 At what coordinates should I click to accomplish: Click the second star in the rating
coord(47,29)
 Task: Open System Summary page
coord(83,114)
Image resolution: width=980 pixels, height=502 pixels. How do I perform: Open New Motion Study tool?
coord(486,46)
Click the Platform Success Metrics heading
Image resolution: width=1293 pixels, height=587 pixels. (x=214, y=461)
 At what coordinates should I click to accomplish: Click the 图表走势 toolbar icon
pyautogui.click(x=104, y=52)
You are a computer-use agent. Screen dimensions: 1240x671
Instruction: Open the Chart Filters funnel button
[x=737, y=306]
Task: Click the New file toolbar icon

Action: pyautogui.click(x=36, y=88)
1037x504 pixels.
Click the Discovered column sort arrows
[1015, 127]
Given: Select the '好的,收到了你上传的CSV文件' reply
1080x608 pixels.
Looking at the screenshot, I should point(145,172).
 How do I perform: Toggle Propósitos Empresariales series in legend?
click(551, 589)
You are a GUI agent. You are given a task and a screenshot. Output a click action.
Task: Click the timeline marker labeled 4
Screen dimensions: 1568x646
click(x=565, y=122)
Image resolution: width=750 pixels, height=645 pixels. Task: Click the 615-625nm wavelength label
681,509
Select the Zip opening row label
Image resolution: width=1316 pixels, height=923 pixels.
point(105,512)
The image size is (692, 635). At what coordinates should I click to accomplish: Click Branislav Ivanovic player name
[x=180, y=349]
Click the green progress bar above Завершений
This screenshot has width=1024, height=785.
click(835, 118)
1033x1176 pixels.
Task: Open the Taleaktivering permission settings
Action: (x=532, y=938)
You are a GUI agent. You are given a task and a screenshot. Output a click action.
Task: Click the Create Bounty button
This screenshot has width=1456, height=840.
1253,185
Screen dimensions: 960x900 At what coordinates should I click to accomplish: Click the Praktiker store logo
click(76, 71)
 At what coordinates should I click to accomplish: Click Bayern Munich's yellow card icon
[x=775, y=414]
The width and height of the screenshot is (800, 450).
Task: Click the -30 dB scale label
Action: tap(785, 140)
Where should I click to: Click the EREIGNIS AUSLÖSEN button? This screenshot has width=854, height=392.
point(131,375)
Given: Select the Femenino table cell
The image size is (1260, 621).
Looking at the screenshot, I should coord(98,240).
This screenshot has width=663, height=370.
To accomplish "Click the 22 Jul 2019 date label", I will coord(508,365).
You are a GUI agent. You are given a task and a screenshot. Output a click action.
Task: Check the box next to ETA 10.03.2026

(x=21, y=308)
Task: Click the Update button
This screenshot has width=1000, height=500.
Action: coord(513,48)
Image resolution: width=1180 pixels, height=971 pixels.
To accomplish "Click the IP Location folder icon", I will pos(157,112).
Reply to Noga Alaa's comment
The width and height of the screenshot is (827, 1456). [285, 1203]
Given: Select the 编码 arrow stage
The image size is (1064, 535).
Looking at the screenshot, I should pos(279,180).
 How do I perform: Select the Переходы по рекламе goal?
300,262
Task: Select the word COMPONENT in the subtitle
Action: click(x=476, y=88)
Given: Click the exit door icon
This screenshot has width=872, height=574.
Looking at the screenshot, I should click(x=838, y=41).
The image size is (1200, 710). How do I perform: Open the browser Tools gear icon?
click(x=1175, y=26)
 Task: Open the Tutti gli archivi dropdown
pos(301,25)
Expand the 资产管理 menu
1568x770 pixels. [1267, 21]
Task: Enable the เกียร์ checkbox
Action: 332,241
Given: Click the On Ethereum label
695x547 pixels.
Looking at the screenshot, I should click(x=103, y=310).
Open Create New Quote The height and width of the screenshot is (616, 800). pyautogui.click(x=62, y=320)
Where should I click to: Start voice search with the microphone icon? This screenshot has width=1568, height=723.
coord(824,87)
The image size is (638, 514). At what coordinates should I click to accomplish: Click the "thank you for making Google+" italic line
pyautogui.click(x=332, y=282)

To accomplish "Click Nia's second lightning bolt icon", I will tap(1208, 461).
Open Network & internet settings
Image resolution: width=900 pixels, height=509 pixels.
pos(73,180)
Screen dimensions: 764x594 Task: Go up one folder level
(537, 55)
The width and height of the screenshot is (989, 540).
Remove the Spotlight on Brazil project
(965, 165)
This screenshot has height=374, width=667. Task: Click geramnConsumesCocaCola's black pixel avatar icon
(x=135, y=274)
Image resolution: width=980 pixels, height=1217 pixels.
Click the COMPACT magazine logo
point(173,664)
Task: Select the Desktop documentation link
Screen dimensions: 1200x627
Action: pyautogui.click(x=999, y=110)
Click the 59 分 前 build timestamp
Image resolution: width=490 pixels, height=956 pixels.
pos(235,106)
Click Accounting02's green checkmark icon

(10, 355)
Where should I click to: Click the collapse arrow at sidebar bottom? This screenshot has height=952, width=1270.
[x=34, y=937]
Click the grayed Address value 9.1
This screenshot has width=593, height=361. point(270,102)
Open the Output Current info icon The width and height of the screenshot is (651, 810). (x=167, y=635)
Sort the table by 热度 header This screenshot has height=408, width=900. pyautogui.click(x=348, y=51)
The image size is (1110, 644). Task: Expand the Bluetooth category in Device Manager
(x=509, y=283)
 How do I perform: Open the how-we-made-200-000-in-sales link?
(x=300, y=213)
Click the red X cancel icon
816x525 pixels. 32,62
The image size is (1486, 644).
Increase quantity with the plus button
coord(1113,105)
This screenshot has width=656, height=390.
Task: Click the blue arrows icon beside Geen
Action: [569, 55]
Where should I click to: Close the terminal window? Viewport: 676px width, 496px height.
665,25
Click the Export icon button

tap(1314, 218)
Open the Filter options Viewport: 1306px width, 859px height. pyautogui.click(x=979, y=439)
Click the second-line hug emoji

## [Work order]
The answer should hold exactly the lines running from the one with "Click the COMPACT magazine logo" to the final line of the data, both ends counted.

## [Result for this exercise]
Click the COMPACT magazine logo
point(173,664)
Task: Select the Desktop documentation link
Screen dimensions: 1200x627
Action: pyautogui.click(x=999, y=110)
Click the 59 分 前 build timestamp
Image resolution: width=490 pixels, height=956 pixels.
pos(235,106)
Click Accounting02's green checkmark icon

(10, 355)
Where should I click to: Click the collapse arrow at sidebar bottom? This screenshot has height=952, width=1270.
[x=34, y=937]
Click the grayed Address value 9.1
This screenshot has width=593, height=361. point(270,102)
Open the Output Current info icon The width and height of the screenshot is (651, 810). (x=167, y=635)
Sort the table by 热度 header This screenshot has height=408, width=900. pyautogui.click(x=348, y=51)
The image size is (1110, 644). Task: Expand the Bluetooth category in Device Manager
(x=509, y=283)
 How do I perform: Open the how-we-made-200-000-in-sales link?
(x=300, y=213)
Click the red X cancel icon
816x525 pixels. 32,62
The image size is (1486, 644).
Increase quantity with the plus button
coord(1113,105)
This screenshot has width=656, height=390.
Task: Click the blue arrows icon beside Geen
Action: [569, 55]
Where should I click to: Close the terminal window? Viewport: 676px width, 496px height.
665,25
Click the Export icon button

tap(1314, 218)
Open the Filter options Viewport: 1306px width, 859px height. pyautogui.click(x=979, y=439)
Click the second-line hug emoji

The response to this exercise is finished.